Unit 5 - Advanced clustering Flashcards
Problems with conventional clustering methods?
> Computational complexity issues
- time efficiency (hierarchical)
- space efficiency
- mixed data types issue (k-means)
What are the two types of advanced clustering method? Known as data mining methods
Self-organising map
two-step clustering
What’s the common purpose of advanced clustering method?
To summarize data, data visualization
To display similarity/dissimilarity among objects
What is a self-organising map?
- Field of Artificial Intelligence
- A kind of artificial neural network
- Simulate information processing of brain
What is a neural network?
design of an artificial intelligent system to mimic the neurophysiology and performance characteristics of the human brain
What are the key components of a neural network?
> Architecture—the number of layers of neurons and the pattern of connections between these neurons.
Algorithm—the rules for determining the connection weights and consequently the learning behaviour of the network.
Activation function—the manner in which a neuron’s output is generated.
How’s the connection for the input neurons in SOM?
The input neurons are connected with their output
counterparts in a forward fashion
How’s the connection for the output neurons in SOM?
The neurons in the output layer are laterally connected
among themselves
Interesting features of SOM?
- No prior assumption of the number of clusters
- Cluster structure emerged as a result of numerous interactions between neurons (self-organization)
- Does not track cluster memberships of items
- Use the idea of competitive learning
- Winning neurons get to learn
- In some sense similar to k-means
- Non-hierarchical clustering method
Strengths of SOM?
- Logical and intuitive
- No need to set the number of clusters
- Good for visualizing high-dimensional data
- Performs well when cluster sizes are different
- Not easily affected by noisy data
Weaknesses of SOM?
> Quite a number of parameters to set
- Map size
- Learning rate (rates of updating neurons)
Performance sensitive of parameter settings
What are the steps of two-step clustering?

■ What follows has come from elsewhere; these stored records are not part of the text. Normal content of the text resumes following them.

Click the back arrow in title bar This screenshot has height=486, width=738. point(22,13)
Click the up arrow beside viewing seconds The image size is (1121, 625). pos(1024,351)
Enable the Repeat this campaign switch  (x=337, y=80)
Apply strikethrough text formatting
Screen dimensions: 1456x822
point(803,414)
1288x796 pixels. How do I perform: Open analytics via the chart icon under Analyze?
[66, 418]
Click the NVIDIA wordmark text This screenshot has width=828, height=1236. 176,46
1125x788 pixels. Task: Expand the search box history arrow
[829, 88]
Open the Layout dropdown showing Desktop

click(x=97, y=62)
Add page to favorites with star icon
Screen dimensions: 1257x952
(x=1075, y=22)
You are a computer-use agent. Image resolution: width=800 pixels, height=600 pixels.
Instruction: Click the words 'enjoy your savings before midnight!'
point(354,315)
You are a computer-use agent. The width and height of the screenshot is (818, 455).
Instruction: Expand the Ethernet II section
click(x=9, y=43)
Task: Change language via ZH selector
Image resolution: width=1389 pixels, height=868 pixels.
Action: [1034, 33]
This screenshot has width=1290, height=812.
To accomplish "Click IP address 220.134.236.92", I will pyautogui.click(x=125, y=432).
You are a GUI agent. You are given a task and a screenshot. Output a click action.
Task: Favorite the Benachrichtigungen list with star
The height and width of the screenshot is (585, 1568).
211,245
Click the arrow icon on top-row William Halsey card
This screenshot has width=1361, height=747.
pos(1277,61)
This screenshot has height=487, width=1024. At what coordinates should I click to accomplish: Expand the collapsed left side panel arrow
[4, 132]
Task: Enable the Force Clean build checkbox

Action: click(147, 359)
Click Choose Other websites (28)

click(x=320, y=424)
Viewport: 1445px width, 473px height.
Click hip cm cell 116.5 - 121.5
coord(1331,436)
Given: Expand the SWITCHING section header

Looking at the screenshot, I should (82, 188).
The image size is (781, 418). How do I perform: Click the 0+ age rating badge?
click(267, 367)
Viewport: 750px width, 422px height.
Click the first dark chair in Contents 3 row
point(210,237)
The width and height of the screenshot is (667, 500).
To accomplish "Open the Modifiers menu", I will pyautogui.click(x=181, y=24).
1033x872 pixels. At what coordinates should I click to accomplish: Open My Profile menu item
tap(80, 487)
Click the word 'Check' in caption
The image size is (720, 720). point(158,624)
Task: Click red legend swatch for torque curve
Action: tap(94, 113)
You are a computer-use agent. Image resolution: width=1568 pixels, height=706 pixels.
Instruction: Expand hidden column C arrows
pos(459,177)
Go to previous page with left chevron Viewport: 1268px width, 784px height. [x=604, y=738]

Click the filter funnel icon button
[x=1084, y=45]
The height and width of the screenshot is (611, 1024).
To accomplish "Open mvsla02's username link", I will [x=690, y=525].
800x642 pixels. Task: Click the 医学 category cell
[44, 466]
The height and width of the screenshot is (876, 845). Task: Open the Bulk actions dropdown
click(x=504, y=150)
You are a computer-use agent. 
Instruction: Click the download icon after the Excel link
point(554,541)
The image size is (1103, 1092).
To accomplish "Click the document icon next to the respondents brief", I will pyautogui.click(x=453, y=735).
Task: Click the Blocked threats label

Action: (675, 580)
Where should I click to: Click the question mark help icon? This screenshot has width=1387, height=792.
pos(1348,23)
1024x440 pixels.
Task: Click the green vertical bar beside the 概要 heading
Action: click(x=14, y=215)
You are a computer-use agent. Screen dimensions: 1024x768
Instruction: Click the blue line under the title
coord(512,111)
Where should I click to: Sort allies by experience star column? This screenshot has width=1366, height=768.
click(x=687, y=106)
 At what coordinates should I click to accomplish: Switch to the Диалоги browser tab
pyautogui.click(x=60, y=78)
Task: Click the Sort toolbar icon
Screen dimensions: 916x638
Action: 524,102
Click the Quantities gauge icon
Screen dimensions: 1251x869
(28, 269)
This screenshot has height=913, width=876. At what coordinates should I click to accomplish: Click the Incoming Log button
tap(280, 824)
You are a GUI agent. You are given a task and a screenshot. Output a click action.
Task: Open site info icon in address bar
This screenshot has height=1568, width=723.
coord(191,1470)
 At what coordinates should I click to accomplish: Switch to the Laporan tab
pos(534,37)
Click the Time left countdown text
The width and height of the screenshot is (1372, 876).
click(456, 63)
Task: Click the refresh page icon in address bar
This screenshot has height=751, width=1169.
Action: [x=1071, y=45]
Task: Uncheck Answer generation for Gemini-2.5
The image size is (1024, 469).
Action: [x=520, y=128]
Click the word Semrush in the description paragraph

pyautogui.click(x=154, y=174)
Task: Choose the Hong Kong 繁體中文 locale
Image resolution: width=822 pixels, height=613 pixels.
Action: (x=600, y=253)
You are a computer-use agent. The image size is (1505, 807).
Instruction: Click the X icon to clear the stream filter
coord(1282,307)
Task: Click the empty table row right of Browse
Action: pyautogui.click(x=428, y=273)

Step 1: Pre-cluster data to sub-clusters
- Cluster Feature (CF, summarize the information of a cluster)
- CF tree
- Creating sub-clusters using CF tree
Step 2: Auto-Cluster the sub-clusters
- Use BIC to determine the number of clusters
- Refine the number of clusters using the ratio of inter-cluster distances
- Assign data objects to the determined clusters
How is pre-cluster conducted?
Uses a sequential clustering approach
- scans the records one by one based on a distance criterion
- current record is either merged with the existing sub-clusters or start a new sub-cluster
What are the parameters of a CF tree?
1) Branching factor B
• A non-leaf node containing at most B entries
2) Leaf node factor L
• A leaf node containing at most L entries
3) Threshold T
• Whether merge two sub-cluster or start a new sub-cluster
• If dist(CFi , CFj ) < T, merge them
Strengths of two-step?
- Deal with large data
- auto-determine the number of clusters using BIC and ratio change in cluster distances
- Deal with mixed type attributes